L'enjeu était de taille: le gouvernement du président conservateur Michel Temer mise sur ses enchères du secteur pétrolier pour montrer sa capacité à attirer les investisseurs étrangers afin de relancer une économie convalescente et combler un déficit public abyssal.
Les enchères de mercredi étaient considérées comme un "apéritif" pour une autre vente, prévue le 27 octobre, concernant le pré-sal, gisements pré-salifères (enfouis sous une épaisse couche de sel) au potentiel gigantesque, surveillé de près par les majors du pétrole.

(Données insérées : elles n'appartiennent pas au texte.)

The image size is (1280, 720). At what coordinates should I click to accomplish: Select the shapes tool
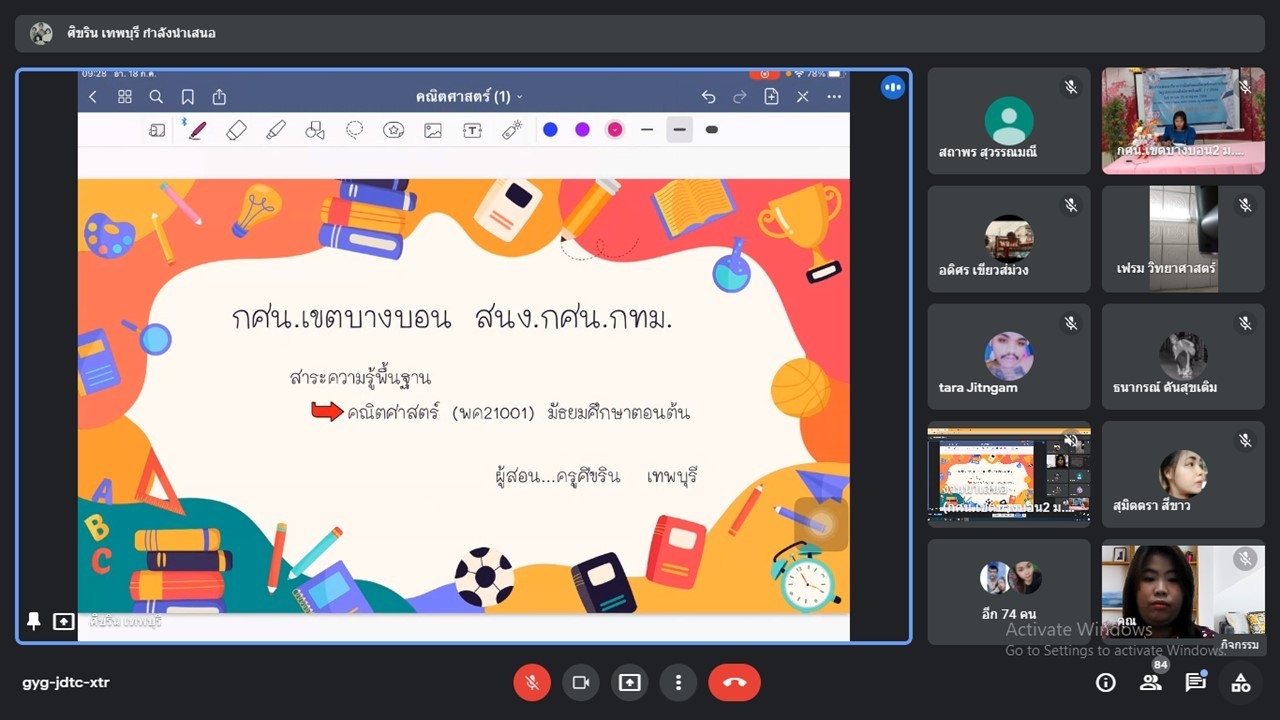(315, 130)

Au total, le gouvernement espère obtenir plus de 80 milliards de dollars (environ 68 milliards d'euros) lors des ventes échelonnées jusqu'à la fin 2019.

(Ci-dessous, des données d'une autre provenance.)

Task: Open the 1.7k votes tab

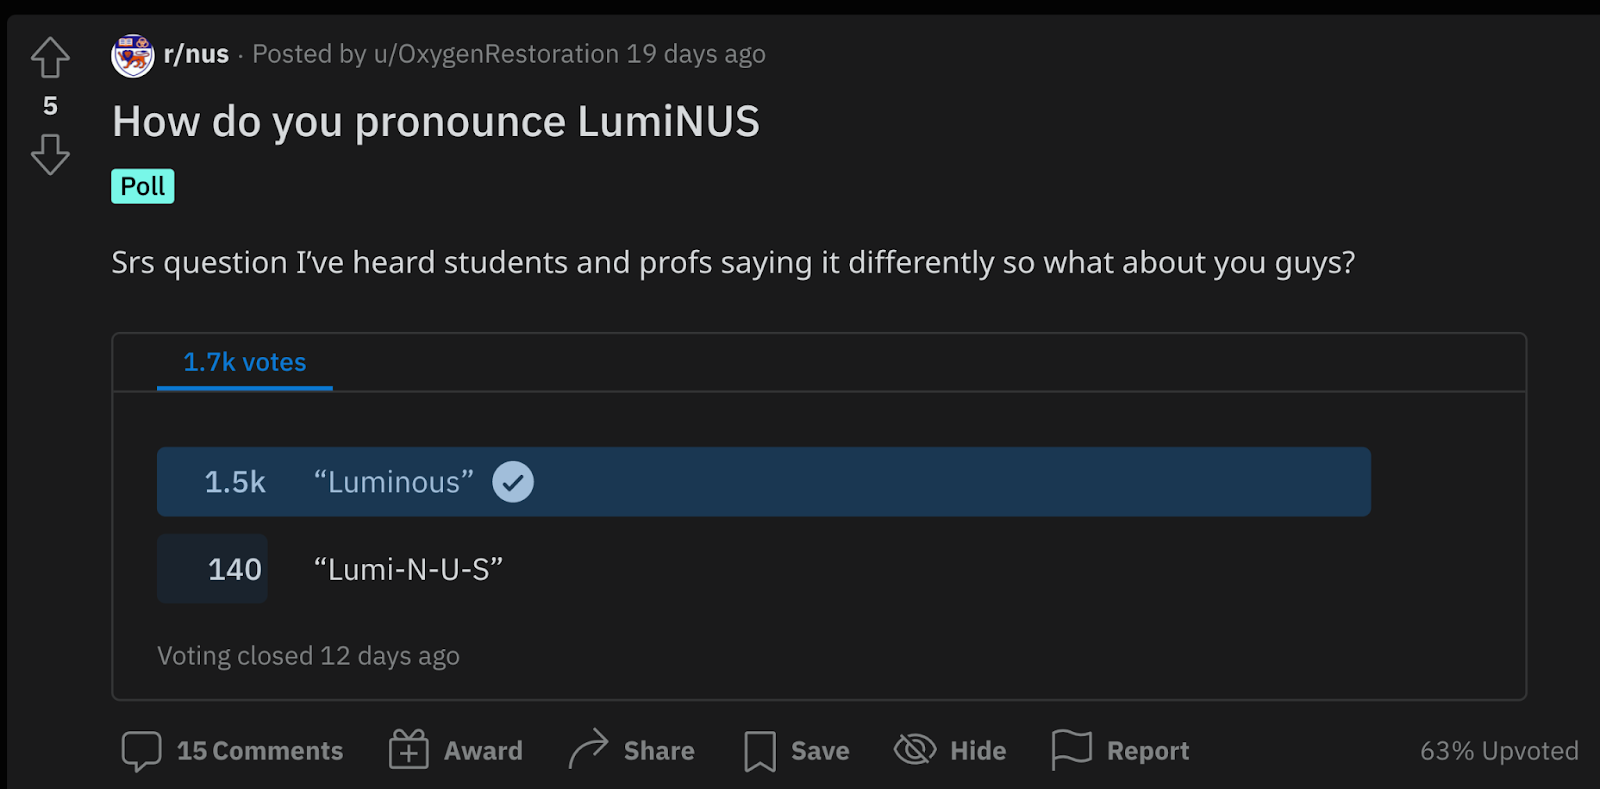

Exxon et PetroBras frappent fort
"Le succès de ces premières enchères montre que les prochaines seront très disputées, avec un grand intérêt de la part des entreprises étrangères", explique à l'AFP Victor Martins, ancien directeur de l'ANP, aujourd'hui à la tête d'un cabinet de consultants spécialisé dans le secteur.
"Cela montre qu'en créant un environnement à nouveau propice aux investissements, les entreprises étrangères se remettent à considérer le Brésil comme une alternative", a affirmé à l'AFP le ministre brésilien de l'Énergie, Fernando Coelho Filho.
L'américain Exxon Mobil a été un des acteurs majeurs des enchères de mercredi, en s'associant notamment à la compagnie brésilienne d'État PetroBras pour s'assurer l'obtention de six blocs offshore dans la zone de Campos, où de nombreux spécialistes voient un fort potentiel pour de nouveaux gisements de pré-sal.
Pour l'un de ces blocs, les deux entreprises, associées à 50% au sein d'un consortium, n'ont pas hésité à payer 2,24 milliards de réais (environ 600 millions d'euros), montant record pour ce type de concession.
L'environnement en question
Pour Victor Martins, ces investissements témoignent de la "bonne santé financière de PetroBras", groupe au coeur d'un énorme scandale de corruption qui s'est lancé l'an dernier dans un vaste programme de cessions d'actifs pour tenter de sortir de trois années de lourdes pertes.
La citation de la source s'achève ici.